### Given data

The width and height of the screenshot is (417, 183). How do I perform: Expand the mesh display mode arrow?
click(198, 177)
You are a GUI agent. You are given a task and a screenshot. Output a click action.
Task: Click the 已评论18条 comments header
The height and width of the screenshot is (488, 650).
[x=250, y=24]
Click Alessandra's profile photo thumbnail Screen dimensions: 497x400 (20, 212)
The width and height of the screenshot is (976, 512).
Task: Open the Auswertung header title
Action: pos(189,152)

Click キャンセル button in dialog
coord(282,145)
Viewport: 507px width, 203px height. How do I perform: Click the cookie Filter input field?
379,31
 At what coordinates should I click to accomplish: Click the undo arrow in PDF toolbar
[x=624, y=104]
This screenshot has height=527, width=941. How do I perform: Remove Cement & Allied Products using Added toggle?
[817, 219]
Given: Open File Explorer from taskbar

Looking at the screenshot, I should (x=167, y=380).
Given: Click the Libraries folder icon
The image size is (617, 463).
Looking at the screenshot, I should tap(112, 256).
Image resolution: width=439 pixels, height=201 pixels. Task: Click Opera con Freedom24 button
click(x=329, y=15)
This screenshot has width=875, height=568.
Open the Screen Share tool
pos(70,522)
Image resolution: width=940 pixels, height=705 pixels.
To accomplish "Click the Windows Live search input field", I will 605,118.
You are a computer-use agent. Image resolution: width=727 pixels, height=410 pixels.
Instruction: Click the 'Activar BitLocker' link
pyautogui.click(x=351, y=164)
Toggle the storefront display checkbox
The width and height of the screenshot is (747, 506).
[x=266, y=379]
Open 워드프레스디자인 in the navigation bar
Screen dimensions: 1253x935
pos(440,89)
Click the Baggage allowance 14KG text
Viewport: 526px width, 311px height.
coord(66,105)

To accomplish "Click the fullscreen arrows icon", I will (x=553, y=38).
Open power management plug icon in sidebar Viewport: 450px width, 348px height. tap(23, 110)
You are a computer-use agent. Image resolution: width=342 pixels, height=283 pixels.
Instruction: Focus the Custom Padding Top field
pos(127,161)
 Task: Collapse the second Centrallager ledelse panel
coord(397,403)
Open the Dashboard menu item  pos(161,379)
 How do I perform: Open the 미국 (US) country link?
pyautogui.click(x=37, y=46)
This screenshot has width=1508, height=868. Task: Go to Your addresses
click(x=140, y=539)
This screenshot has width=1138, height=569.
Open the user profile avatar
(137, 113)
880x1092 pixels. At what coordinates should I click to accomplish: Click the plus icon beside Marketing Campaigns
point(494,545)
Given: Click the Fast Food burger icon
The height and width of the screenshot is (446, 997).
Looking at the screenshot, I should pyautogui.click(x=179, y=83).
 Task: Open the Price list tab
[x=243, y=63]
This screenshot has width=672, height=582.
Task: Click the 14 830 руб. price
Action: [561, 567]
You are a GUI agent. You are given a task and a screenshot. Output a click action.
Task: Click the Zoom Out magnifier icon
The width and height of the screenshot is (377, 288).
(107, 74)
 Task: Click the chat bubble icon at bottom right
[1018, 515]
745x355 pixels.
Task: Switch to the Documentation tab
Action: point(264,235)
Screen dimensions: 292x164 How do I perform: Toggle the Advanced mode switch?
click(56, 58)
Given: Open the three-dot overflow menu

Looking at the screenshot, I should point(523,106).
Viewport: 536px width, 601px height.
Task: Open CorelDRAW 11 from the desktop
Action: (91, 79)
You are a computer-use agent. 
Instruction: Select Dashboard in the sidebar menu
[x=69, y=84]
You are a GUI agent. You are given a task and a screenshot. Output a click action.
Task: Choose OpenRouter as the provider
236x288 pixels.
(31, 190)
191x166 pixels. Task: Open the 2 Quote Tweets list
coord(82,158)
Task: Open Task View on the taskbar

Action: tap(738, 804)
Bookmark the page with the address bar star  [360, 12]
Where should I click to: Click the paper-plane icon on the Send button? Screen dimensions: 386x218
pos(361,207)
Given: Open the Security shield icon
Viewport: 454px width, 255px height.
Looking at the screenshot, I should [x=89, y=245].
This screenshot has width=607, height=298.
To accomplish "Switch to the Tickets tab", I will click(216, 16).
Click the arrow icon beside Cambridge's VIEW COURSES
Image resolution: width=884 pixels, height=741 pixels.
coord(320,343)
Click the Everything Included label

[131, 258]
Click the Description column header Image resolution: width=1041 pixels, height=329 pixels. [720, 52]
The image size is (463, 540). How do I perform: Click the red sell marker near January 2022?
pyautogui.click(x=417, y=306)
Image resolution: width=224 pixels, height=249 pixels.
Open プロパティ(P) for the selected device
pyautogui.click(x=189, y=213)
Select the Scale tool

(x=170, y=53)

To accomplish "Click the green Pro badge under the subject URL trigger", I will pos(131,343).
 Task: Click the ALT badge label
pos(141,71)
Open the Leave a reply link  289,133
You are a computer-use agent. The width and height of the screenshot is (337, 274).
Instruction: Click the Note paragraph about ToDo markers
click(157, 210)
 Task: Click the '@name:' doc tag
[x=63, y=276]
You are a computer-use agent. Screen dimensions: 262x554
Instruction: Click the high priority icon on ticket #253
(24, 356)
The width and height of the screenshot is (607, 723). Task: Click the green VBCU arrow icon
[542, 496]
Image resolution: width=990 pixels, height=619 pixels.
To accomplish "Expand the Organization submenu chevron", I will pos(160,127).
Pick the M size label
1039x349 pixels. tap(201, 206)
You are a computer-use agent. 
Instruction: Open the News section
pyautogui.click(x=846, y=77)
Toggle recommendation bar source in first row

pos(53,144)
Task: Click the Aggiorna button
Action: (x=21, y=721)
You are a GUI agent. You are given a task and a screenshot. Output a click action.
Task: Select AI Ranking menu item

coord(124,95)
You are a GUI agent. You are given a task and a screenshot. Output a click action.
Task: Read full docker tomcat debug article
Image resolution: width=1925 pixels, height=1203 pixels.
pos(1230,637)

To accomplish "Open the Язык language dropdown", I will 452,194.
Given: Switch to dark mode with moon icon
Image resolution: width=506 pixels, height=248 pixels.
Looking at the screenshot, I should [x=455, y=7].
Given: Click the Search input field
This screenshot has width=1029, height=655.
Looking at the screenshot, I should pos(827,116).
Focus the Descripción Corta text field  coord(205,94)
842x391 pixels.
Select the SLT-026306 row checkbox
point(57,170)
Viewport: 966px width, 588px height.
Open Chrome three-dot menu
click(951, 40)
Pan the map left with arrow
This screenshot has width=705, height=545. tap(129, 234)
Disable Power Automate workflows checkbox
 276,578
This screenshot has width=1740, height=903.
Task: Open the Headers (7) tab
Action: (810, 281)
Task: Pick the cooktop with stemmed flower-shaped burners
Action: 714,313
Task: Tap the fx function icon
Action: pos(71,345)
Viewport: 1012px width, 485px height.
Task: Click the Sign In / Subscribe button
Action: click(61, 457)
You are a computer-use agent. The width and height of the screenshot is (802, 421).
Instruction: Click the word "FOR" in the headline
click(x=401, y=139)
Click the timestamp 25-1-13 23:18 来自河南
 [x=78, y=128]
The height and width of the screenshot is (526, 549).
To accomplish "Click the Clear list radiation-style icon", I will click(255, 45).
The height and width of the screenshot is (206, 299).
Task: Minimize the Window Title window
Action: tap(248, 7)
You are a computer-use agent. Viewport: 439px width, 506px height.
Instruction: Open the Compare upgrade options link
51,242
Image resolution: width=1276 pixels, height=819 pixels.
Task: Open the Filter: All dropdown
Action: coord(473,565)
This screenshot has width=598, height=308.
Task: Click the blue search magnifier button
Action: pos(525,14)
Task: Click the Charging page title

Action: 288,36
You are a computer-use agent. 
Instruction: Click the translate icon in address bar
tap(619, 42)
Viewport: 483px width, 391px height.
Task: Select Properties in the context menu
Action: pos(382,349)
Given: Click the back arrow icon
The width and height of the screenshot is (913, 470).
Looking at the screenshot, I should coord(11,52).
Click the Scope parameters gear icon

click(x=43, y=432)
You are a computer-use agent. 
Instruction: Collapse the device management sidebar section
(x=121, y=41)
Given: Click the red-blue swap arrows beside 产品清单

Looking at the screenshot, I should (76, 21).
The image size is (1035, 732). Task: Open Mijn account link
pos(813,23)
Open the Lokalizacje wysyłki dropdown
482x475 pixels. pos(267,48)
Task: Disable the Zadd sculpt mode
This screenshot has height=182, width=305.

### Exercise brief
Copy the listing word for word, starting with the line that contains "Task: Click the '@name:' doc tag" and going on through the line that contains "coord(124,95)". Include both of those lines.

### The result
 Task: Click the '@name:' doc tag
[x=63, y=276]
You are a computer-use agent. Screen dimensions: 262x554
Instruction: Click the high priority icon on ticket #253
(24, 356)
The width and height of the screenshot is (607, 723). Task: Click the green VBCU arrow icon
[542, 496]
Image resolution: width=990 pixels, height=619 pixels.
To accomplish "Expand the Organization submenu chevron", I will pos(160,127).
Pick the M size label
1039x349 pixels. tap(201, 206)
You are a computer-use agent. 
Instruction: Open the News section
pyautogui.click(x=846, y=77)
Toggle recommendation bar source in first row

pos(53,144)
Task: Click the Aggiorna button
Action: (x=21, y=721)
You are a GUI agent. You are given a task and a screenshot. Output a click action.
Task: Select AI Ranking menu item

coord(124,95)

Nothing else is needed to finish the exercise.